Unfortunately having both is not a million to one chance. Three in 1,000 people inherit both variants and so are genetically geared to having a somewhat shorter life.

Dr Peter Joshi of the university’s Usher Institute of Population Health Sciences and Informatics was at pains to be reassuring however.

Although the effect of the variant is “surprisingly large” having these genes was only part of the story.

Lifestyle has the greatest impact on how long we live and that is under our control,” he said.

The scientists are highly confident about their results given they analysed genetic material from 152,000 people to make these findings.

The volunteers are participants in the UK Biobank Study, a long term Medical Research Council funded study recording the health of half a million individuals, Dr Joshi said.
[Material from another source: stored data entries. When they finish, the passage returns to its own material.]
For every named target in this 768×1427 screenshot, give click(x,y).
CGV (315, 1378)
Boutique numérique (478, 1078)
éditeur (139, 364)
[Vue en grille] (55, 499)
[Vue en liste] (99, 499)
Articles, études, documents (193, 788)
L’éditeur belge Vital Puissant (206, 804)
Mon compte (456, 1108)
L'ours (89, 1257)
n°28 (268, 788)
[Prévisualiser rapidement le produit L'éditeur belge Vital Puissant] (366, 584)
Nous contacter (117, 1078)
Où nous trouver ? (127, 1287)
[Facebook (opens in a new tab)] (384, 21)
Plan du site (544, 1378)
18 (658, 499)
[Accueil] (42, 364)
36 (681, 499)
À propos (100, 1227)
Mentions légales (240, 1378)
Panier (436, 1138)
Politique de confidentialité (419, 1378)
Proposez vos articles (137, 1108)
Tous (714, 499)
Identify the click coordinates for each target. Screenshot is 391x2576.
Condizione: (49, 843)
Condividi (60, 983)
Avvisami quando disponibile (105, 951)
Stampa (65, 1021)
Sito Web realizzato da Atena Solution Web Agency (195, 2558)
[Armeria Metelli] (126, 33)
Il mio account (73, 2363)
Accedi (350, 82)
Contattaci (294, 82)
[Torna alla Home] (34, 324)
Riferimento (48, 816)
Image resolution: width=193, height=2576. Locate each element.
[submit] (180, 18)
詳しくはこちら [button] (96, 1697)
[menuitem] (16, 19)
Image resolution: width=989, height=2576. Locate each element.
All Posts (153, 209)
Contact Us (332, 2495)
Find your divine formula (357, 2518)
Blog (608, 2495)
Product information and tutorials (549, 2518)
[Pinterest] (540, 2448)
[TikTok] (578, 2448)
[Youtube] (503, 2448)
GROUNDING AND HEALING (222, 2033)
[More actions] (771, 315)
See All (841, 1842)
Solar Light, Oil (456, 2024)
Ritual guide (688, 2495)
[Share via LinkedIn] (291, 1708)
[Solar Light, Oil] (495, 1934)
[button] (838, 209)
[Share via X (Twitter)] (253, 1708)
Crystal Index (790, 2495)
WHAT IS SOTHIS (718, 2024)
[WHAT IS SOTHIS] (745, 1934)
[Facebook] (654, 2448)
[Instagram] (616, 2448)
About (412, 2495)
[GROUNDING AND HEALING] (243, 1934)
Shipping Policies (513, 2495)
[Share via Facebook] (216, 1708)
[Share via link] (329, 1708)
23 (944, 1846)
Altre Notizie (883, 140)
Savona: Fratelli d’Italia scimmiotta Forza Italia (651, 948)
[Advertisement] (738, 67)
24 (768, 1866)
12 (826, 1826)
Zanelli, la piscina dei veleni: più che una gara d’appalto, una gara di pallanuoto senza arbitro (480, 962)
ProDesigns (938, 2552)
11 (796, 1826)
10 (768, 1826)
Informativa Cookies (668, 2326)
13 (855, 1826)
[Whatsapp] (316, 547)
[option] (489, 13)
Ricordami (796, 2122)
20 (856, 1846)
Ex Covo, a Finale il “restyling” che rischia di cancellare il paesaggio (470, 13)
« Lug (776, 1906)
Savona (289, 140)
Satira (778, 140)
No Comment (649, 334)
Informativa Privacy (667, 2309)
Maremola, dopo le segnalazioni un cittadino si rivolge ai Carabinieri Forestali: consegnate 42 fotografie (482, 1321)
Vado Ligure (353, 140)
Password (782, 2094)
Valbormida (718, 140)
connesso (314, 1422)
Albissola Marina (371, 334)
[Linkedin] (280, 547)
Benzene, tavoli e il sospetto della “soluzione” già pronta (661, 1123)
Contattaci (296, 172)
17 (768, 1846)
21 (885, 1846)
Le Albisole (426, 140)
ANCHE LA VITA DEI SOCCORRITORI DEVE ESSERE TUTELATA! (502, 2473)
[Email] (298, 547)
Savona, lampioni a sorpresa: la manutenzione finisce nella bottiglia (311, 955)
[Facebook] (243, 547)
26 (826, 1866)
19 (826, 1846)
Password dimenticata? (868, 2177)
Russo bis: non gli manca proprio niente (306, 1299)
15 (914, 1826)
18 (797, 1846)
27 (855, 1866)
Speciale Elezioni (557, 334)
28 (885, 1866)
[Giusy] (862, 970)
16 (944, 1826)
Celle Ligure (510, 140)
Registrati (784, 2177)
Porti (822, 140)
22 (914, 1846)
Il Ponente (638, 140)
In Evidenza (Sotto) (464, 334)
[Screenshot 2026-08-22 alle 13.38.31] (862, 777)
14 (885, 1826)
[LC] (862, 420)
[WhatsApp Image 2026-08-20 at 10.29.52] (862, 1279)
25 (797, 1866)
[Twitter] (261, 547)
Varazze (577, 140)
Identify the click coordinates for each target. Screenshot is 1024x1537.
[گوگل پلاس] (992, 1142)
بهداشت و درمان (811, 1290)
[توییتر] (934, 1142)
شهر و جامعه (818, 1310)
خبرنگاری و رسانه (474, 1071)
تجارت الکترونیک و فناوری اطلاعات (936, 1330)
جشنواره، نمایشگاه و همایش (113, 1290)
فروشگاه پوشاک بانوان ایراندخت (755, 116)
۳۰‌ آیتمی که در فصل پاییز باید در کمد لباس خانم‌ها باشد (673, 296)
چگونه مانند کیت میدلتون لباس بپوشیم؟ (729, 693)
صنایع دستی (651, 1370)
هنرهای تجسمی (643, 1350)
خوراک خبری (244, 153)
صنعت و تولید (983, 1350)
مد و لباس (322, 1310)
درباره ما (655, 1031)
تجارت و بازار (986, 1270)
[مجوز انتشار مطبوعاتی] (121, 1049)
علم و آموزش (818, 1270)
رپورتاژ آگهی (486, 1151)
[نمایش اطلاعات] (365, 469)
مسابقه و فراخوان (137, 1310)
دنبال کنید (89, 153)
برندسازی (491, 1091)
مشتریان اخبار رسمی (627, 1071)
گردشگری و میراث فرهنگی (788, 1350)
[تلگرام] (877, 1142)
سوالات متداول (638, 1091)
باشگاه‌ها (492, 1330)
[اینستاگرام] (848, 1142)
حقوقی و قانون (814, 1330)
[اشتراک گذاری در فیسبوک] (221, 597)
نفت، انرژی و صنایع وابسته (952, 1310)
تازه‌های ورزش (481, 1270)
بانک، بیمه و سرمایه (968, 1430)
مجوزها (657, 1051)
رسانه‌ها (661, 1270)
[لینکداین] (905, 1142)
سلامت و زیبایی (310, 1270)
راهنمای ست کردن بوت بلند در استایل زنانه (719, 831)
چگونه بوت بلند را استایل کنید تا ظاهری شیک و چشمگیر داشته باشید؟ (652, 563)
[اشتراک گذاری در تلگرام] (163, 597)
He and colleagues including Dr Jim Wilson at Usher used computers to compare genetic material, looking for gene changes from the norm that might signal a shortened life.

“We scanned the whole of the genome to find what parts affected lifespan,” he said.

“We looked in particular at two regions already known to be associated with killer diseases,” including one gene cluster linked to Alzheimer’s disease and high cholesterol and another with lung problems and nicotine dependence.

They have identified two life-shortening variants and expect to find more. “These discoveries are the tip of the iceberg,” Dr Wilson said.

The team is also on the prowl for genes that can prolong life, Dr Joshi added.

“We hope to find genes that are life lengthening so we can try and understand their biological response.”